In pushing their latest gadgets, the tablet makers show that display quality has become the defining metric of the mobile age.

Casey Newton Former Senior Writer
Casey Newton writes about Google for CNET, which he joined in 2012 after covering technology for the San Francisco Chronicle. He is really quite tall.
Casey Newton
3 min read
Google's Nexus 10, like many devices, is being sold largely on the basis of its high-end display.
Google's Nexus 10, like many devices, is being sold largely on the basis of its high-end display. Google

It was there this month in Apple's announcement of the iPad Mini, in Google's marketing of the Nexus 10 tablet, and in an advertisement on Amazon's home page promoting the Kindle Fire HD.

Pixels per inch -- the simple measure of a device's screen resolution -- now trumps many other metrics in a device's product marketing. In a world where nearly everything has become a rectangular square of glass, the quality of the display on that glass has risen to the top of device makers' priority list.

Google has made the screen of the Nexus 10 tablet its chief selling point. At a resolution of 2,560x1,600, or 300 PPI, the tablet it produced with Samsung boasts the highest resolution on the market. To Google, this is the kind of gee-whiz feature that should appeal to a broad audience: "That's over 4 million pixels right in your hands," the company said in its announcement.

Meanwhile, Amazon took Apple to task over the weekend for the pixel density of its recently announced iPad Mini. In a comparison chart, Amazon noted that its Kindle Fire HD has 216 PPI to the Mini's 163, or 30 percent more pixels than the Mini.

To which Apple might say: Yes, but the Mini's screen is 35 percent bigger. The company has emphasized the quality of the Mini's display in its own marketing materials, saying that "everything looks incredibly crisp and sharp. And since the iPad Mini display has 35 percent more screen area than a 7-inch tablet, everything is easier to read and interact with."

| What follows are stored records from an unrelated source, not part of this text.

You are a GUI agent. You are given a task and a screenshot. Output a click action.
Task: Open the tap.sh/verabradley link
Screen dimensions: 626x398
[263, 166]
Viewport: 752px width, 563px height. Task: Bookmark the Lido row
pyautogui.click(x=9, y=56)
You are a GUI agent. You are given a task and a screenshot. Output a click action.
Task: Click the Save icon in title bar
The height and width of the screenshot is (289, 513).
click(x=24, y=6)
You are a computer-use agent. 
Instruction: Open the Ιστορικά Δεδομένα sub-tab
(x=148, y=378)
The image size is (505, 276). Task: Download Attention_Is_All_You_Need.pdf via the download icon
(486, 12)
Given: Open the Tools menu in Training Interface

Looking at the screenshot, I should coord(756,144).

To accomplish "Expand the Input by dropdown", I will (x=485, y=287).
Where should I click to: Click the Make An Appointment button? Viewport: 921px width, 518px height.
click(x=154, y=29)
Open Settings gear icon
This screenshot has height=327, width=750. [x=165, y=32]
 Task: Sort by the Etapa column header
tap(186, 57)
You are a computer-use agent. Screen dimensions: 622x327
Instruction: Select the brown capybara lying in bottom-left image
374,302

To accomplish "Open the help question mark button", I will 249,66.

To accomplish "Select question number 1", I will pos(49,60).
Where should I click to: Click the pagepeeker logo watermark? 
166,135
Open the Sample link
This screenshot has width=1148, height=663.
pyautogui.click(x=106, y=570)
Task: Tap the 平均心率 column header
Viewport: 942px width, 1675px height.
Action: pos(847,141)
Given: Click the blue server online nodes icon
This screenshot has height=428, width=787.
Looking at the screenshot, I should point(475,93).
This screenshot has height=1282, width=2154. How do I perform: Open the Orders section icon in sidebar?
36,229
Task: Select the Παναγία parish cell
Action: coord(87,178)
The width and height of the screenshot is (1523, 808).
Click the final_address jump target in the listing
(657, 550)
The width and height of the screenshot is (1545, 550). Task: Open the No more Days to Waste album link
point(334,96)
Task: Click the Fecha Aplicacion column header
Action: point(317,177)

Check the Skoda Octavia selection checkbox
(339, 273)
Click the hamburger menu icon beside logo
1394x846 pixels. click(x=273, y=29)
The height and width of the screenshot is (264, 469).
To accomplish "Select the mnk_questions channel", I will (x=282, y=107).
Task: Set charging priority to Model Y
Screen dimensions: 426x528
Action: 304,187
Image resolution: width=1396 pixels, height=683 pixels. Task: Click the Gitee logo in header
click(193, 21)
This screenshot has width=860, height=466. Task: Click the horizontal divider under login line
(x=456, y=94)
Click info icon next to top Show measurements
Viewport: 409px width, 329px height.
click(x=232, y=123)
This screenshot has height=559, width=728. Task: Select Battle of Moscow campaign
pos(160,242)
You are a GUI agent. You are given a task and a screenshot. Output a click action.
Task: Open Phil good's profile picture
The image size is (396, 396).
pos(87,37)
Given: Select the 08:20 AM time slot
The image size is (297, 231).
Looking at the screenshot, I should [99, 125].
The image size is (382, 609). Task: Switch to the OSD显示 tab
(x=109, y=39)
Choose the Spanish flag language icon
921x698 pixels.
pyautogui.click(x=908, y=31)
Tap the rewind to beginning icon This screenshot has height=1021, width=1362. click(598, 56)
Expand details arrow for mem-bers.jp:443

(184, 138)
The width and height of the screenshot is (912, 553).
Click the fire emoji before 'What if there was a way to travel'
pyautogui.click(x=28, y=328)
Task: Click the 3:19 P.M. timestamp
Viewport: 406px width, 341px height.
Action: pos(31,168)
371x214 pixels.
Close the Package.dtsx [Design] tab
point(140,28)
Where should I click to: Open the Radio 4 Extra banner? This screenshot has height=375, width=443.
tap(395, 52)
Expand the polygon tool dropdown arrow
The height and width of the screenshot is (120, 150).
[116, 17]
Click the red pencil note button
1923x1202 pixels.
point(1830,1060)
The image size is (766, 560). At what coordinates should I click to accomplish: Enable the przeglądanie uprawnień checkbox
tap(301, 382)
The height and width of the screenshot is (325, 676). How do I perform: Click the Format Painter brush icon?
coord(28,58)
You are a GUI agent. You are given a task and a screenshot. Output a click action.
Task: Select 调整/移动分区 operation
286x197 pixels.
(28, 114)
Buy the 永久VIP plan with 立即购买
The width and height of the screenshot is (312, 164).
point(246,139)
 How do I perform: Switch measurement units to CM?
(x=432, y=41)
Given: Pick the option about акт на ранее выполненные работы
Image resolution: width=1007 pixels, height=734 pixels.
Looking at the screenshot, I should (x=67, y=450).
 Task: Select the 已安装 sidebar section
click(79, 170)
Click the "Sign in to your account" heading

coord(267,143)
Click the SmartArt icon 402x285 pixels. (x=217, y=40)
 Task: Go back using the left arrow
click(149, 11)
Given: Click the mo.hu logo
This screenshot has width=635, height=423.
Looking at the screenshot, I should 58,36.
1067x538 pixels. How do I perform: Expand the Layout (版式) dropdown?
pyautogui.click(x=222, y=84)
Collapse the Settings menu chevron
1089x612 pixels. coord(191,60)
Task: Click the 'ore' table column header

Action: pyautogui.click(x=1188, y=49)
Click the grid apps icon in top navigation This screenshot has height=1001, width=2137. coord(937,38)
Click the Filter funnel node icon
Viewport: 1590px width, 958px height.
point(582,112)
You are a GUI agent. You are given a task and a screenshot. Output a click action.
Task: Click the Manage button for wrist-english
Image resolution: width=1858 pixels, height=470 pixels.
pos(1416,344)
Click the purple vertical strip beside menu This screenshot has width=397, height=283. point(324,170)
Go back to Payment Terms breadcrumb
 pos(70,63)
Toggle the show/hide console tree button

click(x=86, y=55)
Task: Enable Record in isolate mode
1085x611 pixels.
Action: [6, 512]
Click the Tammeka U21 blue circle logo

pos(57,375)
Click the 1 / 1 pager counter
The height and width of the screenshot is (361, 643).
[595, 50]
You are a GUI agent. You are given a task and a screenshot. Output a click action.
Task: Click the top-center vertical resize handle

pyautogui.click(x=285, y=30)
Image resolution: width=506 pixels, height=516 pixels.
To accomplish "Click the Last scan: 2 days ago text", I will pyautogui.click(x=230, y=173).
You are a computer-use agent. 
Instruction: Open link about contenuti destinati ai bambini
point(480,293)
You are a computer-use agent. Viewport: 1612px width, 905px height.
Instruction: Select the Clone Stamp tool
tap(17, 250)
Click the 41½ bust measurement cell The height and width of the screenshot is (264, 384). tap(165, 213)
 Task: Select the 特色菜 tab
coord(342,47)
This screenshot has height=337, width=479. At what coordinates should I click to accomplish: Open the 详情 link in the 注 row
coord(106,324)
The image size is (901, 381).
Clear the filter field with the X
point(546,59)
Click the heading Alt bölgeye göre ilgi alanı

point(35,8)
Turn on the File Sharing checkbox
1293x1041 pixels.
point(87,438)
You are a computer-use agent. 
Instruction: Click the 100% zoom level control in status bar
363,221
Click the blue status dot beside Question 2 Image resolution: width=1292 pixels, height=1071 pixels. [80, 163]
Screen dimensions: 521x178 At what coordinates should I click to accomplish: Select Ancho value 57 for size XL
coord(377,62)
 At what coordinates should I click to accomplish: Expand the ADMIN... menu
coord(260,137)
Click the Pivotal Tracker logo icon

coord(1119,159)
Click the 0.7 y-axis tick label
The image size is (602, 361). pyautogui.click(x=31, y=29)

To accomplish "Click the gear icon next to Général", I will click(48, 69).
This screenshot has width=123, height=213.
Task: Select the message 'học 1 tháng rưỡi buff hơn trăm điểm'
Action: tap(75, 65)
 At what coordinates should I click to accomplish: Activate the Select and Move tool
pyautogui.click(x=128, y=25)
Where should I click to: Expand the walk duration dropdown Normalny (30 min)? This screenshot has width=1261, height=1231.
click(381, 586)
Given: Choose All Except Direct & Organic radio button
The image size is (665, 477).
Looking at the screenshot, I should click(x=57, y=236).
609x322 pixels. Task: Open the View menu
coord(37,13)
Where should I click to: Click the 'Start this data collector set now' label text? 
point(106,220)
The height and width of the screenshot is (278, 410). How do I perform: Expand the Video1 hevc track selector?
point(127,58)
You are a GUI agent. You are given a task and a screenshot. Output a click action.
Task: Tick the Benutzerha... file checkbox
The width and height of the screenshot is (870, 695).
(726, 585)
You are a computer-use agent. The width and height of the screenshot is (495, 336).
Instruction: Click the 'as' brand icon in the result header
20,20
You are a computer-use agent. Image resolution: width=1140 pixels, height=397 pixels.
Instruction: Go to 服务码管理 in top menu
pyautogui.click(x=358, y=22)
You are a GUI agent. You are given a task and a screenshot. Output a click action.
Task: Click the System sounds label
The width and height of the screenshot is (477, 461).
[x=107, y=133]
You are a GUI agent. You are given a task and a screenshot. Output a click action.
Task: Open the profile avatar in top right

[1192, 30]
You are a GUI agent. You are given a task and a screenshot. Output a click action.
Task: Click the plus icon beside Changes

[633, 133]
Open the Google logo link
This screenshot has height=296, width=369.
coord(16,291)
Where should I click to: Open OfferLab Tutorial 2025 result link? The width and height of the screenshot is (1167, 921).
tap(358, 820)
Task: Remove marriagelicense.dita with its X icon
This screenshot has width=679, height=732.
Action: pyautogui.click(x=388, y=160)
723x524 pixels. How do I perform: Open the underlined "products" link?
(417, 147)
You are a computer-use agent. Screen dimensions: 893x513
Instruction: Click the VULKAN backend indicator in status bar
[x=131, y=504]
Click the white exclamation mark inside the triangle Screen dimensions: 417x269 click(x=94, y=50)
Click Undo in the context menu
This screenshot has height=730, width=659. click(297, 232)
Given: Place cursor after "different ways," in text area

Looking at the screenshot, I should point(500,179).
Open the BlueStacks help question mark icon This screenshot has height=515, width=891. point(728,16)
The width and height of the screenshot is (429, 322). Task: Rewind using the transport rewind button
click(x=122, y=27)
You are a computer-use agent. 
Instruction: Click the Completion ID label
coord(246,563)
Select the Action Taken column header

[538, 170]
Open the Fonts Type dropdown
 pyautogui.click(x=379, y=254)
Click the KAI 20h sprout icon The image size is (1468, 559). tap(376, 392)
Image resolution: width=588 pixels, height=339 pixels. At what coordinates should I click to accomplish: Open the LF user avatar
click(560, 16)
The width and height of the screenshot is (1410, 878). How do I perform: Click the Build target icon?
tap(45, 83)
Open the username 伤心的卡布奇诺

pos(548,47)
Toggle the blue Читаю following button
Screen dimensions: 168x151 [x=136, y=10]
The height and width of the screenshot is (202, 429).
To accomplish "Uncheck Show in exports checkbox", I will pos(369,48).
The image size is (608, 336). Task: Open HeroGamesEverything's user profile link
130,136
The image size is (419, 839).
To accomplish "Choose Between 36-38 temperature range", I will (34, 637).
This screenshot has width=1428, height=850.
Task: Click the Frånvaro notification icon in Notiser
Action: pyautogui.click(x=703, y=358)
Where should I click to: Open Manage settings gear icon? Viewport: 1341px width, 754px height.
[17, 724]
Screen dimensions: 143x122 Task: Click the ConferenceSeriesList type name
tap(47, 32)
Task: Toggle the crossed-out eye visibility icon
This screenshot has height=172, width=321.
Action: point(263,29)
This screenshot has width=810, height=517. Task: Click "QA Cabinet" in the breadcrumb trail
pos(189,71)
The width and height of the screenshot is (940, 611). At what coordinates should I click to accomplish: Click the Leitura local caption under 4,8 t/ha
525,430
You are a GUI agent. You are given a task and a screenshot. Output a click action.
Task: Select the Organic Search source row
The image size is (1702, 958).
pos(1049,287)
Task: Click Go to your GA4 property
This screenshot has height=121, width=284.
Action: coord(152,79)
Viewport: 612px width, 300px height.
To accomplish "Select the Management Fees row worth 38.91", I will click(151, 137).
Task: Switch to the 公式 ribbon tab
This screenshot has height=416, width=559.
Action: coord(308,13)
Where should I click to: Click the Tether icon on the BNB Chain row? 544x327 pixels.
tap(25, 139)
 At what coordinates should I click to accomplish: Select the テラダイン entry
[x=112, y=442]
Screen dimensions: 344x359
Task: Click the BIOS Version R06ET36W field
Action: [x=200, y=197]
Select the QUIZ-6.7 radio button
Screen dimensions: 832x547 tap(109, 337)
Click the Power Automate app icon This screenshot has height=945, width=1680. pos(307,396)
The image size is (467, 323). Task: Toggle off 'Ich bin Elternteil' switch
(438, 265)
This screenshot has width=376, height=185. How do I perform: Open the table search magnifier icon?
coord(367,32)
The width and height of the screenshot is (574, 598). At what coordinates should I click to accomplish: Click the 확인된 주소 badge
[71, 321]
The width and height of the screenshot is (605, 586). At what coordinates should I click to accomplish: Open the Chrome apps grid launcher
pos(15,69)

Apple can take credit for starting the arms race over pixels. In 2010, it released the iPhone 4, which boasted a 3.5-inch LED display at a resolution of 640x960 pixels. That's 326 PPI -- the highest seen on a smartphone up to that point. It was so high that, Apple said, the human eye could not distinguish individual pixels when viewed at a normal distance. In a smart marketing move, Apple called its new screen the "Retina display," and began bringing it to more and more devices. It has since become the signature feature of new products like this year's iPads and MacBook Pros.

Little wonder, then, that competitors have followed suit. PPI features prominently in the marketing of many of the big holiday phone and tablet launches -- it is to the mobile world what processor speed was to the desktop PC market.

Eventually, processor speeds grew fast enough that average users couldn't tell the difference between last year's model and this one -- at least not so long as they confined their activities to word processing and browsing the Web. Selling a device based on its display faces a similar fate -- once the human eye can't distinguish between Apple's displays and Amazon's, you can expect it to disappear from the advertisements. (Maybe it's already happening; the official site for the current Windows Phone 8 flagship device, the Nokia Lumia 920, makes little fuss about its 332 PPI display.)

In the meantime, though, the display wars are fully engaged. We'll all benefit from the added clarity on our screens -- particularly those of us who spend 16 or so hours a day staring at them -- and device makers will profit from the premium that high-end displays usually command.

And then, in the proud tradition of technology consumers, we'll come to take high-quality displays totally for granted, and device makers will have to sell us their glass rectangles on the basis of something else.